Diversamente da quello che penserebbero altri bambini vedendo quei libri, lei ama la botanica, le piacciono le piante e, a causa delle influenze... “alternative” che Joker ha esercitato su di lei, si interessa di veleni, le piace creare quel liquido mortale con solo delle foglie o delle bacche.

Qando lui non c'è lei è libera, libera di girare per la città, di osservare la gente, pensare che una volta ha anche incontrato una bambina come lei, con indosso un grande zaino rosa, con disegnate delle fatine.

Questa è una cosa che non capisce, perché fanno portare a scuola quei grandi borsoni colorati ai bambini?

Lei, ovviamente non si lamenta, lei è felice della vita che fa, anche perché non conosce altri “tipi” di vita e le va bene così. Si accontenta, anzi è contentissima di vivere con Joker.
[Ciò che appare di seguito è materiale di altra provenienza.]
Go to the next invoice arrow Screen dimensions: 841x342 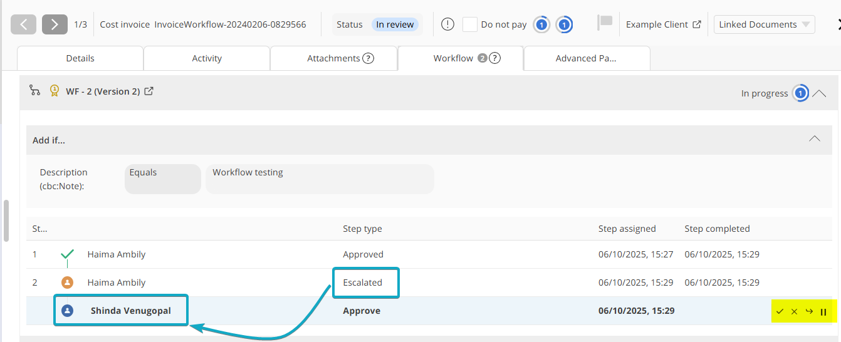click(x=55, y=24)
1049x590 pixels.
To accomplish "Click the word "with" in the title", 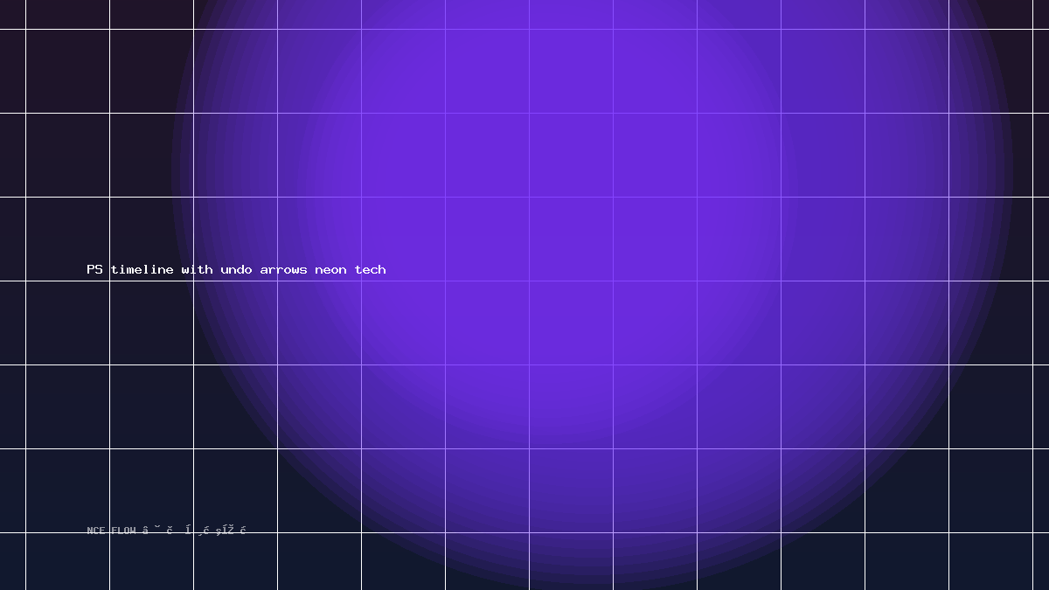I will tap(197, 269).
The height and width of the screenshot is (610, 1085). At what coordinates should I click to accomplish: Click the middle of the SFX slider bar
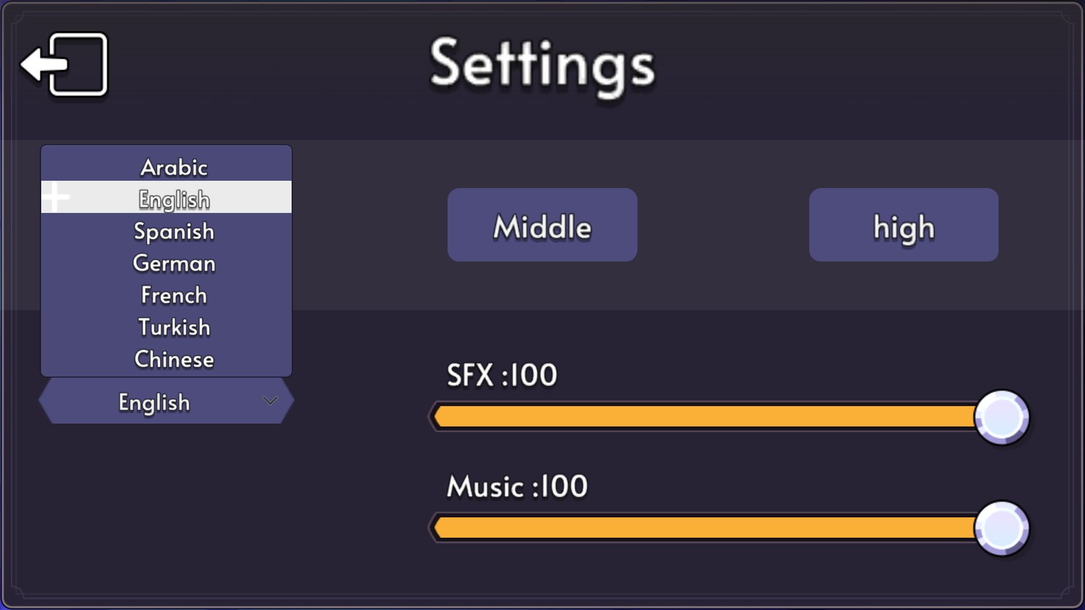pyautogui.click(x=706, y=417)
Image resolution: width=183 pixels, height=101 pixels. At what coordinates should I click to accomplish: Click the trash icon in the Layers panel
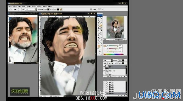click(x=124, y=76)
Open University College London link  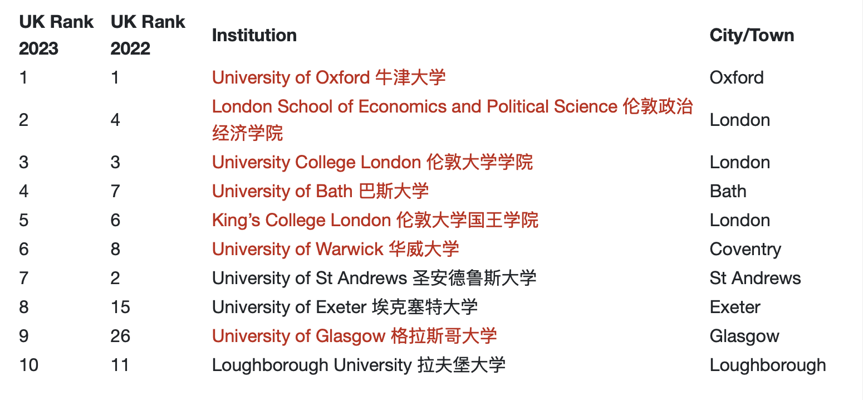(372, 162)
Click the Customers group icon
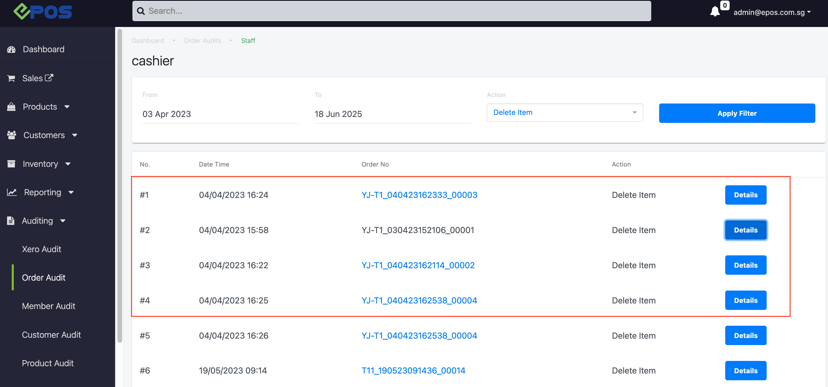The height and width of the screenshot is (387, 828). (12, 135)
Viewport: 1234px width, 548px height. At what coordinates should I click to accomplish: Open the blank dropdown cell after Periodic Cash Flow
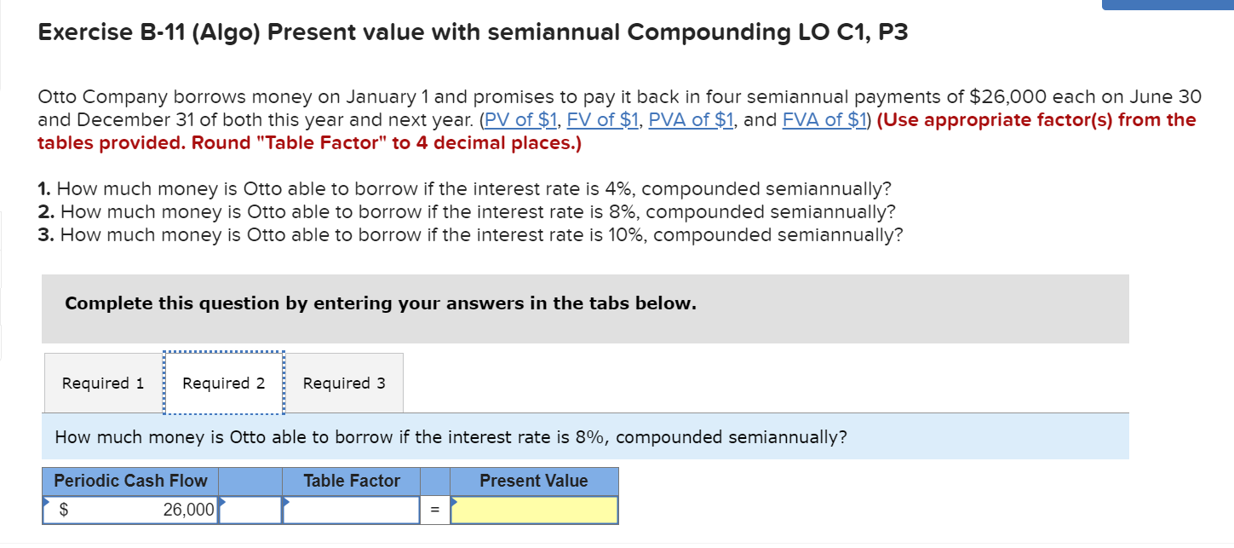[x=250, y=509]
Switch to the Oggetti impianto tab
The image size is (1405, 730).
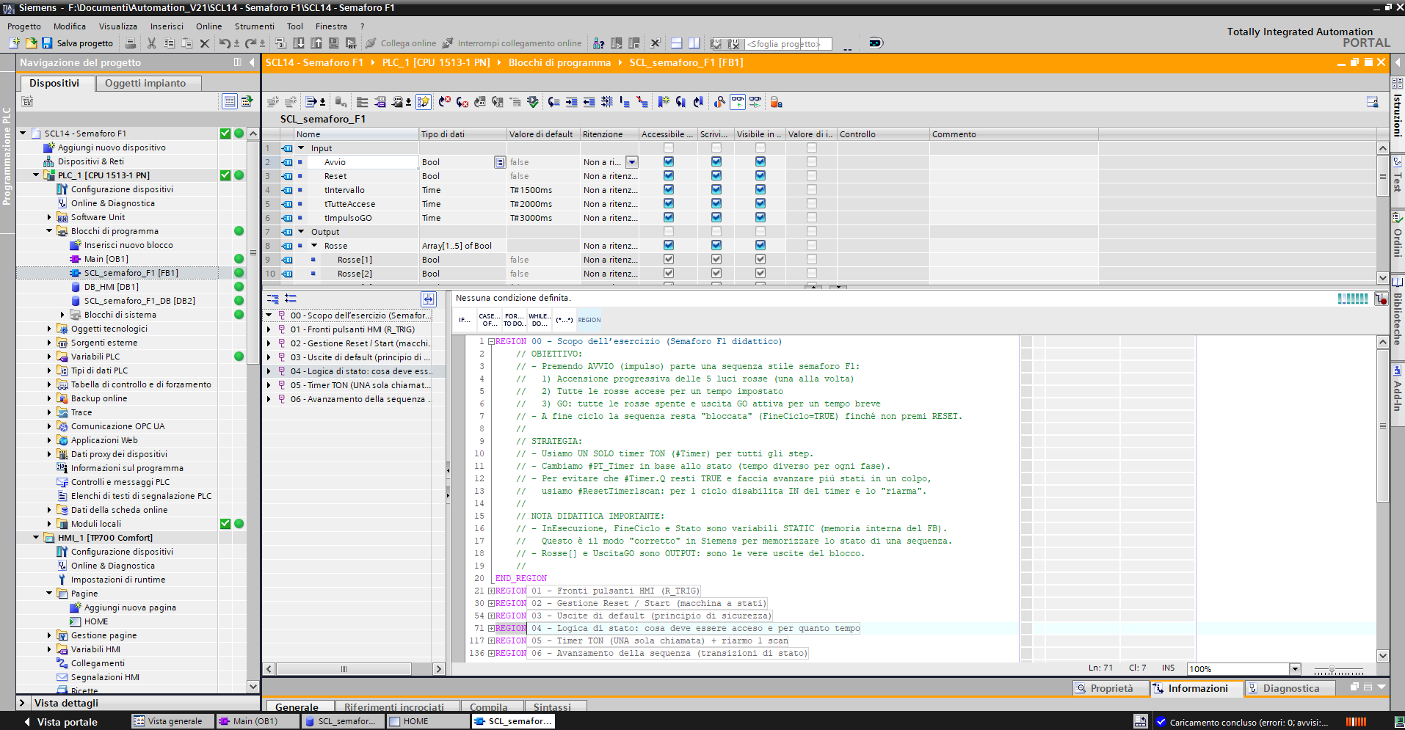[x=145, y=83]
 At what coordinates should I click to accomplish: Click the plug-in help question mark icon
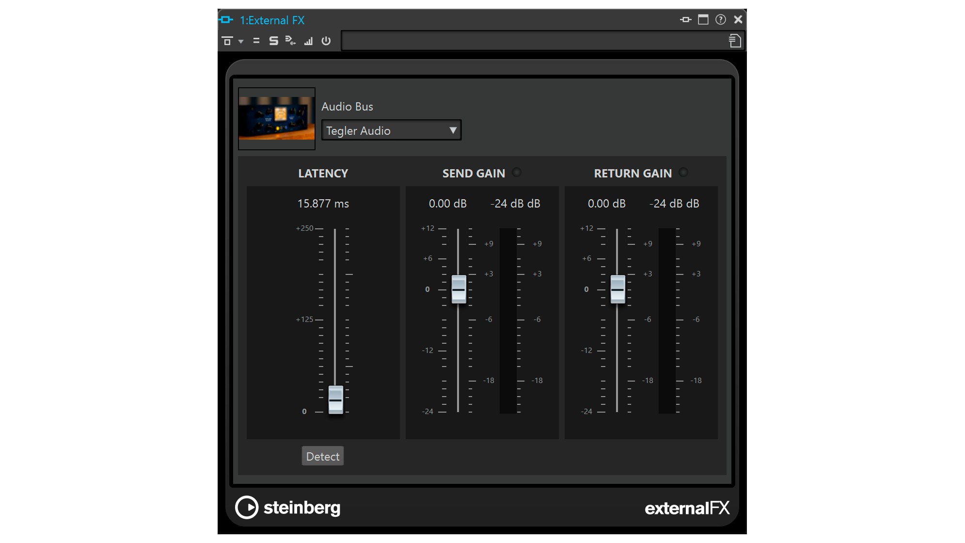click(x=721, y=20)
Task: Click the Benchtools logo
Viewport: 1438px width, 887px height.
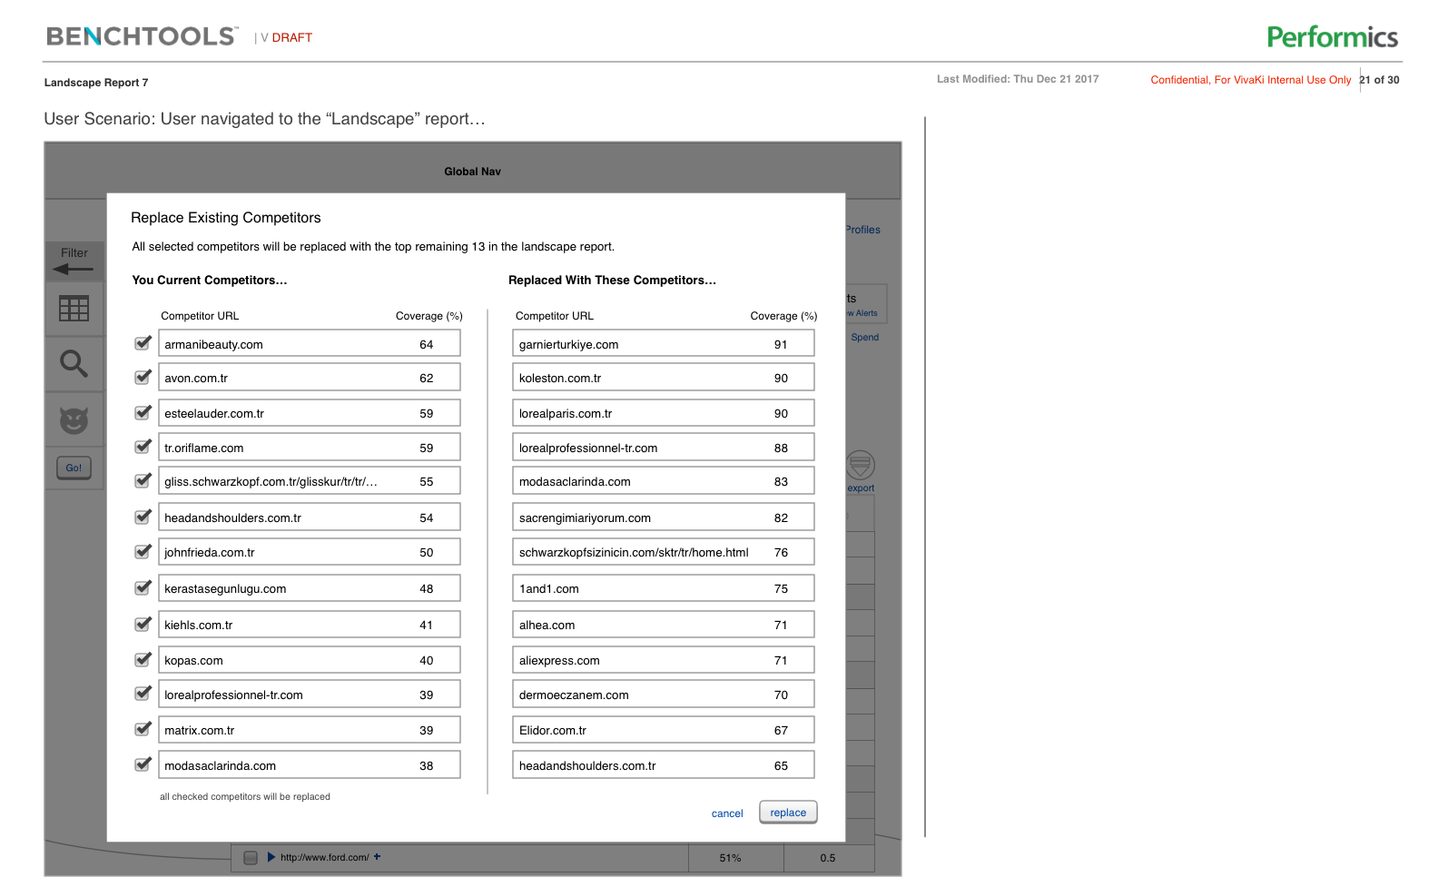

Ora, a sette anni, però ha delle necessità che nemmeno il criminale più intelligente di Gotham potrà mai capire, Norrie ha le necessità di una bambina di sette anni che guarda (ameno questo lo fa) la televisione come tutti gli altri bambini della sua età.

Nonostante i suoi interessi siano diversi da quelli dei “normali”, anche lei vuole delle cose, le desidera.

Vuole dei libri da leggere, vuole dei giochi, dei pennarelli per disegnare, vuole dei dischi.

Li desidera, desidera questi oggetti come mai ha desiderato qualcosa, solo che ha timore di chiedere al suo maestro di comprarle qualcosa. Ha paura perfino di chiedergli una pausa durante l'allenamento, figuriamoci qualcosa di così inutile.

Non che abbia paura di lui, questo no, i sentimenti che prova per quell'uomo non li capirebbe nessuno, però sa anche che l'umore del suo maestro cambia come il tempo.

E come il tempo influisce su tutto quello che tocca.

Norrie è seduta davanti al televisore, con la testa tra le mani e un'aria annoiata, l'uomo che le fa da tutore è seduto sul divano vicino a lei, ha in mano il telecomando e gira su un canale di cronaca.

Joker è evaso, ancora, per l'ennesima volta.

Questa volta non ha provocato nessun danno alla struttura, si è accontentato solo di vite umane e, da quel che dicono, è già scomparso da diciassette ore, dalle nove della sera prima.

Sarà qui a momenti, a meno che non si sia fermato a fare affari con i suoi uomini.

E quando sarà qui inizierà di nuovo tutta la solita routine.

 

* * *

 

-Buon pomeriggio a tutti! Sono a casa.-

A Norrie basta sentire quella voce per perdere un battito.

Poi, come ogni volta, lui si presenta nella stanza a braccia aperte, come a voler ricevere un abbraccio.

La bambina sa che non si deve alzare, non deve corrergli incontro urlando “Papà sei tornato! Mi sei mancato!” semplicemente la ucciderebbe.

Ma questa volta è diverso.

-Allora, ragazzi vi vedo spenti, nemmeno un minimo di accoglienza. Mi deludete.-

Avanza verso i due seduti sul divano e subito lo scagnozzo si alza e balbetta qualche parola di saluto.

-Oh, santo, santissimo Batman. Norrie, Norrie, vieni qui, dai.-

Lei si alza e lo raggiunge, senza aspettare che la guardi in faccia, lui la stringe in un abbraccio stritolante.

Ed è in quel momento che Norrie partorisce l'idea.

È in quel momento, quando la sua pancia entra in contatto con la tasca anteriore dei pantaloni di Joker, dove tiene il portafogli, che le balena nella mente l'idea di “prendersi ciò che vuole”, come le dice sempre lui.

È in quel momento, durante quel gesto così inatteso e ben ricambiato che decide di entrare in azione, di auto-iniziarsi alla sua futura vita.

Decide di commettere il suo primo furto.